Methods: Seventy-one hypertensive and sixty-nine age-match normotensive subjects were included in this study. All subjects received intravital capillaroscopy for skin capillary density (SCD) and OCTA for retinal capillary density (RCD) and non-perfused areas (R-NPA). Subsequently, correlation of LEPCs activities and microvascular rarefaction were examined.

Results: Compared with normotensive subjects, hypertensive patients had significantly lower RCD [(52.9 ± 2.9)% vs. (57.8 ± 1.6)%, P < 0.01] and higher R-NPA [(0.12 ± 0.07) mm2 vs. (0.053 ± 0.020) mm2, P < 0.01]. SCD correlated positively with RCD but negatively with R-NPA [(RCD: OR = 0.40, 95% CI 0.25-0.67, P < 0.01); (R-NPA: OR = 0.39, 95% CI - 0.0029 to 0.0011, P < 0.01)]. The discriminative powers of RCD performed best (AUC 0.79 versus SCD AUC 0.59, P < 0.001) followed by R-NPA (AUC 0.73 versus SCD AUC 0.59, P < 0.001) for systolic blood pressure. Similar pattern is also found for diastolic blood pressure (RCD AUC 0.80 versus SCD AUC 0.54, P < 0.001; R-NPA AUC 0.77 versus SCD AUC 0.54, P < 0.001). Furthermore, LEPCs tube formation was impaired in hypertensive patients (36.8 ± 2.3 vs. 28 ± 3.7, P < 0.01). After multivariate adjustments, positive correlation existed between RCD or R-NPA with LEPCs tube formation (RCD: β = 0.64, 95% CI 0.34-0.91, P < 0.01; R-NPA: β = - 24.67, 95% CI - 43.14 to - 4.63, P < 0.05) but not with SCD (β = 0.082, 95% CI 0.01-0.18, P = 0.085).
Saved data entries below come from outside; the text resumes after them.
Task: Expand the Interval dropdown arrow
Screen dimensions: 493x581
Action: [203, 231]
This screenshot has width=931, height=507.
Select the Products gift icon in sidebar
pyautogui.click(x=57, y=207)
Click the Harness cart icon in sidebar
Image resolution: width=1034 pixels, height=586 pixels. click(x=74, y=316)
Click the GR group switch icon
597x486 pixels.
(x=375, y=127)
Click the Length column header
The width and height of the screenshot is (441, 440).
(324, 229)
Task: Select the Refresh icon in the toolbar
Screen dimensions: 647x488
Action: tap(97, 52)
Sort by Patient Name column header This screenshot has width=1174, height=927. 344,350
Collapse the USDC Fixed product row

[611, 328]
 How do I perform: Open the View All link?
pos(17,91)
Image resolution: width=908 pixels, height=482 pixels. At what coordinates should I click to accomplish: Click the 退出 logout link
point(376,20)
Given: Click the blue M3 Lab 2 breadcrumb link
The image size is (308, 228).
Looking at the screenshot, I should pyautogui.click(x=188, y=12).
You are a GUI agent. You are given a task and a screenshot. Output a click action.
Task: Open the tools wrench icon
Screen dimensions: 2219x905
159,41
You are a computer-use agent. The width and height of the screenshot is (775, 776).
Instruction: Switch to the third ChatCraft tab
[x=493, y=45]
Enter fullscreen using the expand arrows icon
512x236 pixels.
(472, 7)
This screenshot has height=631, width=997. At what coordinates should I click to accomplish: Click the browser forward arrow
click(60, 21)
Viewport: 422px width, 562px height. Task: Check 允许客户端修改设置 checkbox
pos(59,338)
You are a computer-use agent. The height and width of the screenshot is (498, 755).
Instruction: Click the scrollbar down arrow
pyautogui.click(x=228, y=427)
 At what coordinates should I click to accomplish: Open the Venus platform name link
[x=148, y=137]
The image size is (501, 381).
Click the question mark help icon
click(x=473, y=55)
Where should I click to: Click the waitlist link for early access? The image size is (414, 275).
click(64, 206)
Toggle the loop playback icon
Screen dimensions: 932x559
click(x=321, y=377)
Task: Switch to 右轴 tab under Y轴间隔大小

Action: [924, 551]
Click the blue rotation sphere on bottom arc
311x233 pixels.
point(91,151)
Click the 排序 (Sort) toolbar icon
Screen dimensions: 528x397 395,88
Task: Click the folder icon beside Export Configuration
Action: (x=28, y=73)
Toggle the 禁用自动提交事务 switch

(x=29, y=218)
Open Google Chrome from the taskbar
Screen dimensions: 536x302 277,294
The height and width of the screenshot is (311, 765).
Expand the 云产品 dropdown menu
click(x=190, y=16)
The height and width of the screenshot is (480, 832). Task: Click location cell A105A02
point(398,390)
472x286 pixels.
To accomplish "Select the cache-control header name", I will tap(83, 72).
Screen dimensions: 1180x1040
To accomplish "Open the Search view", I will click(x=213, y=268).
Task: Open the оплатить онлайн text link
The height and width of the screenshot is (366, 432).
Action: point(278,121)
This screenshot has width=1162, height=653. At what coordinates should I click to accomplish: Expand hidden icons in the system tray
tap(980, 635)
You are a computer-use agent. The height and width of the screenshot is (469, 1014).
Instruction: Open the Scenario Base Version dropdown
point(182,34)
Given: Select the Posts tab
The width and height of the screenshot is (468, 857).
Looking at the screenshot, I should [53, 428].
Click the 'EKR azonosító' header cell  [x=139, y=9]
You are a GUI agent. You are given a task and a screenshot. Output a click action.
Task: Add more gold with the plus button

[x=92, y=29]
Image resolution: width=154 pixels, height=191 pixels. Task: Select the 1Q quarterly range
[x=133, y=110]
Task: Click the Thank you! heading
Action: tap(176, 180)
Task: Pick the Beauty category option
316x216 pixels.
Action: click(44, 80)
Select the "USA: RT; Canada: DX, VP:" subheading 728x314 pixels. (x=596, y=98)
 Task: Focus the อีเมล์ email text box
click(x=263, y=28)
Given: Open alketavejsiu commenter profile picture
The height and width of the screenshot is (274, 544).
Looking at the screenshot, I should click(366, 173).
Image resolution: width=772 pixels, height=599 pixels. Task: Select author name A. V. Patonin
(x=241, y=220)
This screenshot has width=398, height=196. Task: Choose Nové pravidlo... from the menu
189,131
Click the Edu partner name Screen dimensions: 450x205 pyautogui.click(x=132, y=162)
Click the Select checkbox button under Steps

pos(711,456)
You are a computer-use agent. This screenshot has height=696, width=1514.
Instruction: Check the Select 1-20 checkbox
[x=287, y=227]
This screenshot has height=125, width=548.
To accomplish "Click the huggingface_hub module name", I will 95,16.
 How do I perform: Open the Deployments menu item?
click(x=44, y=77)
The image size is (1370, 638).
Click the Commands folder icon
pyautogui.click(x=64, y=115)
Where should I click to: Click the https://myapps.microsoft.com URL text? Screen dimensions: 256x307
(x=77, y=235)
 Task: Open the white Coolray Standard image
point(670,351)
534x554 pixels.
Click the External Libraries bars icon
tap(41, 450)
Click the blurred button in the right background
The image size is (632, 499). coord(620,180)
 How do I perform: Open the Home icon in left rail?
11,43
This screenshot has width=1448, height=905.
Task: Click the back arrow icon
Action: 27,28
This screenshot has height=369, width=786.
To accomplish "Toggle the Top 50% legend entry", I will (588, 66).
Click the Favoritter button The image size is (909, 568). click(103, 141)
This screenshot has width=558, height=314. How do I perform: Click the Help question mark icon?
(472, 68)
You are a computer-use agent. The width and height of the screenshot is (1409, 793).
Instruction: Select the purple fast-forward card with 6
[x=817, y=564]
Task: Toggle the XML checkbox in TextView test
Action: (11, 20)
Conclusion: Compared to intravital capillaroscopy, OCTA is a more precise technique for early detection of hypertensive microvascular rarefaction, which is associated with the fall in LEPC-mediated angiogenesis. Both of OCTA and LEPCs function can help identify hypertension-related capillary abnormality. Trail Registration The trial is a substudy of EXCAVATION-CHN1, registered at clinicaltrials.gov as NCT02817204 (June 26, 2016).

Keywords: Hypertension; Late endothelial progenitor cells; Microcirculation; Microvascular rarefaction; Optical coherence tomography angiography.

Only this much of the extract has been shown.